Variational inference (VI) has emerged as a powerful framework for scalable Bayesian inference. This approach enables efficient probabilistic modeling and uncertainty quantification of complex dynamical systems [1]. Unlike traditional Markov Chain Monte Carlo (MCMC) approaches, which can lead to significant computational overhead for high dimensional systems, VI formulates the estimation of the posterior parameter density as an optimization problem, thus making the approach scalable and flexible [2]. VI has been applied in deep learning, reinforcement learning, and probabilistic programming, but its application to physics-constrained machine learning (PCML) remains underexplored, particularly for dynamic chemical processes where predictive uncertainty and physical consistency is ndeed.

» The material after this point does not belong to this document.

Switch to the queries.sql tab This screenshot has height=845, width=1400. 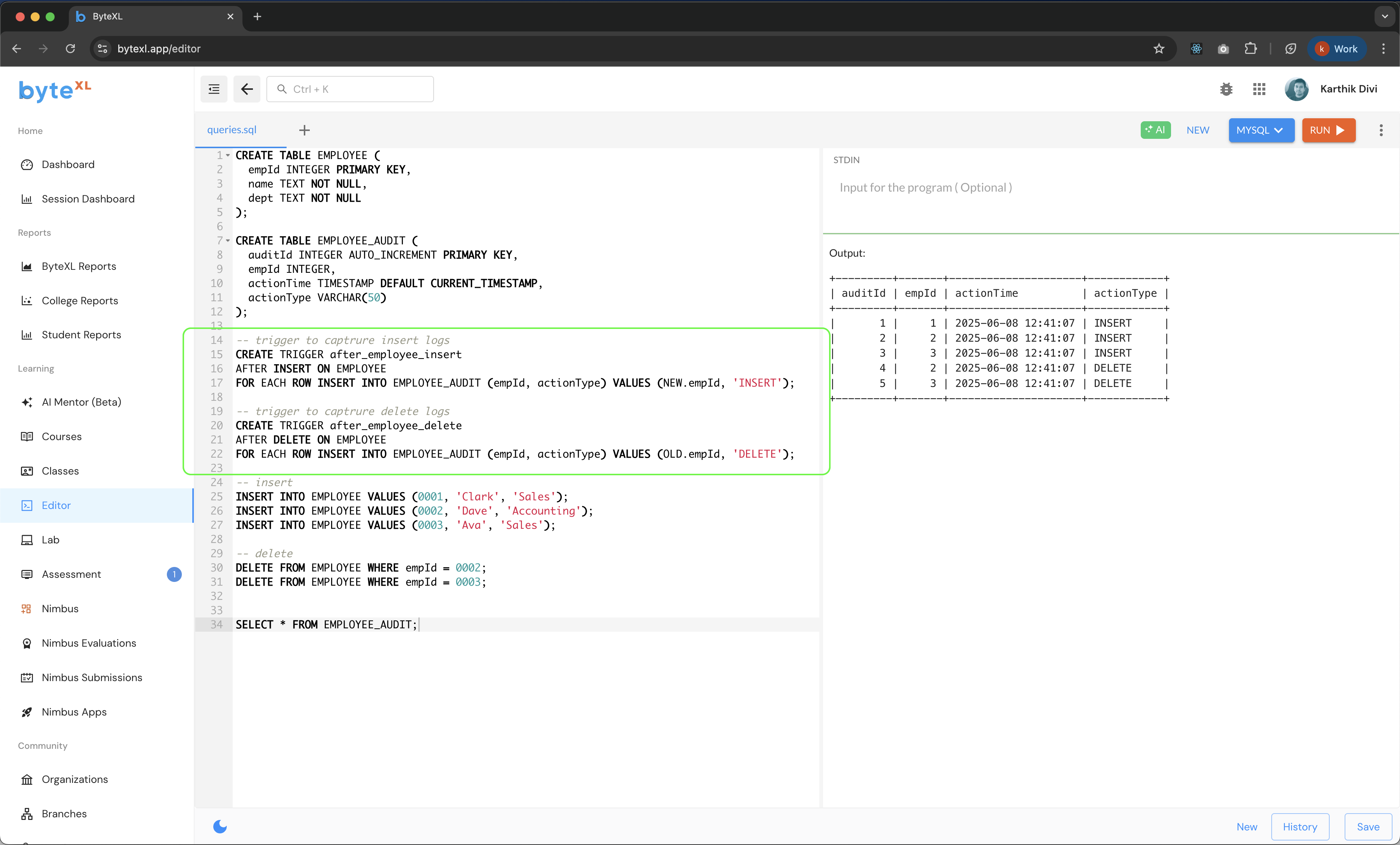pos(232,129)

In this work, we propose a VI-PCML framework for dynamic data-driven modeling and uncertainty quantification. We focus our developments to applications to microkinetic modeling (MKM), which is a widely used modeling technique used in heterogeneous catalysis. Specifically, MKM aims to elucidate detailed reaction mechanisms from data, which is essential for catalyst design [3]. However, MKM often involves large sets of kinetic parameters, which can introduce significant model uncertainty due to data sparsity. By leveraging VI, we reformulate the kinetic parameters as probability distributions rather than fixed values [4], thus improving model reliability, interpretability, and robustness. The approach integrates neural ordinary differential equations (NODEs) with VI to approximate the posterior distribution of kinetic parameters while incorporating observational data to generate physically consistent predictions. This formulation also accommodates hybrid modeling approaches [5] to capture the dynamics of process variables that are either partially observed or inaccurately modeled by the mechanistic model.

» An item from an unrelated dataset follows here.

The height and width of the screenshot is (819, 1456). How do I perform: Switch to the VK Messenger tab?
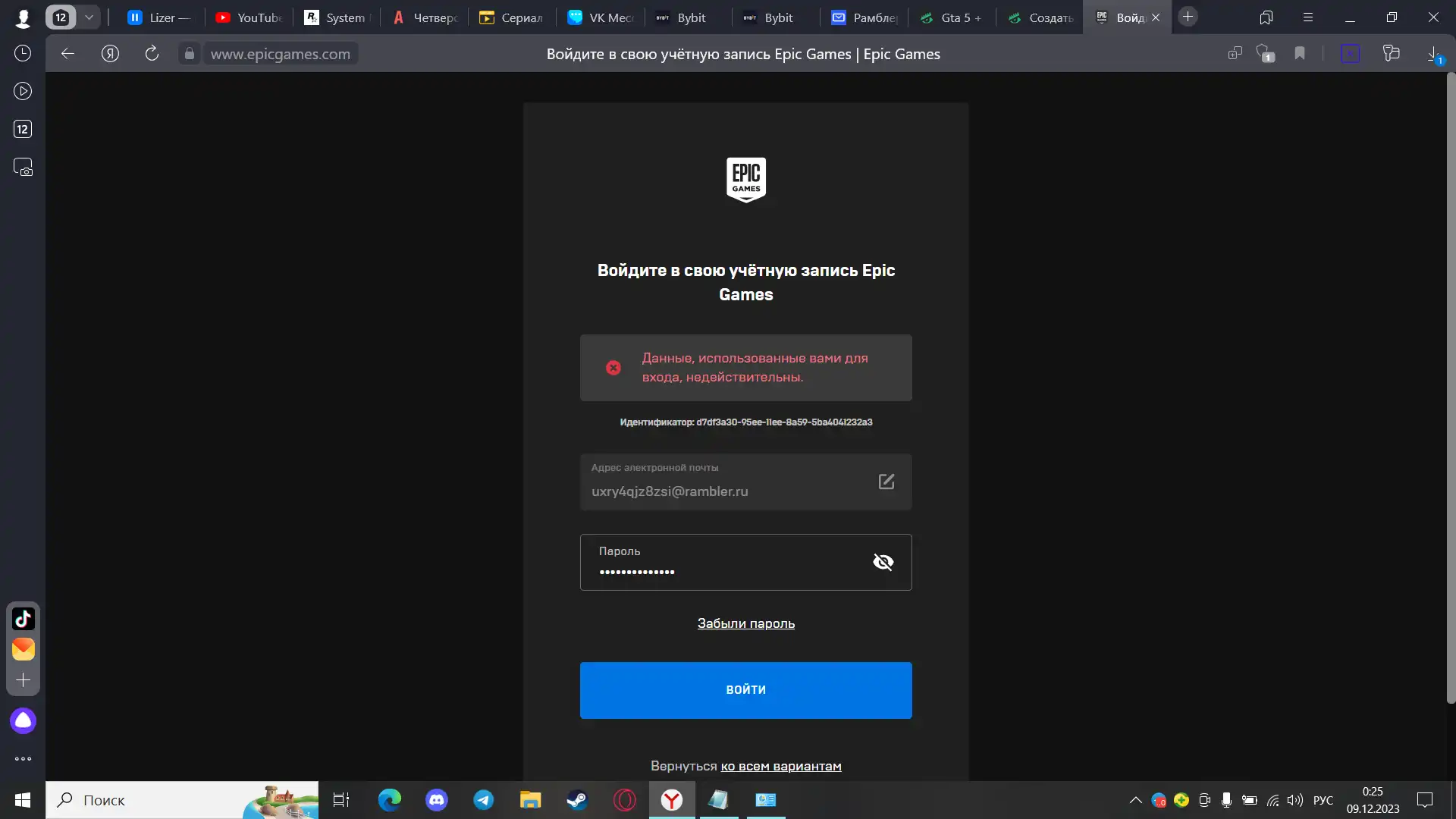[x=601, y=17]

A key advantage of the proposed VI-PCML framework is its ability to account for unknown phenomena such as catalyst degradation, mass transfer limitations, and other latent effects that traditional MKM approaches fail to capture explicitly. By learning optimal parameters from data while satisfying physical constraints, we show that our approach enhances both generalizability and predictive reliability. We demonstrate that the proposed framework significantly reduces predictive uncertainty compared to standard ML models that lack physical constraints. This work highlights the potential of VI as a key enabler for PCML, paving the way for robust, interpretable data-driven dynamic modeling and uncertainty quantification in chemical process systems.
References
1. Bacsa, K., Lai, Z., Liu, W., Todd, M. & Chatzi, E. Symplectic encoders for physics-constrained variational dynamics inference. Sci Rep 13, 2643 (2023).
2. Glyn-Davies, A., Vadeboncoeur, A., Akyildiz, O. D., Kazlauskaite, I. & Girolami, M. A Primer on Variational Inference for Physics-Informed Deep Generative Modelling. arXiv preprint arXiv: 2409.06560 (2024).
3. Motagamwala, A. H. & Dumesic, J. A. Microkinetic Modeling: A Tool for Rational Catalyst Design. Chem Rev 121, 1049–1076 (2021).
4. Thompson, J. C., Zavala, V. M. & Venturelli, O. S. Integrating a tailored recurrent neural network with Bayesian experimental design to optimize microbial community functions. PLoS Comput Biol 19, e1011436 (2023).
5. Mukherjee, A. et al. Development of hybrid first principles – artificial intelligence models for transient modeling of power plant superheaters under load-following operation. Appl Therm Eng 262, 124795 (2025).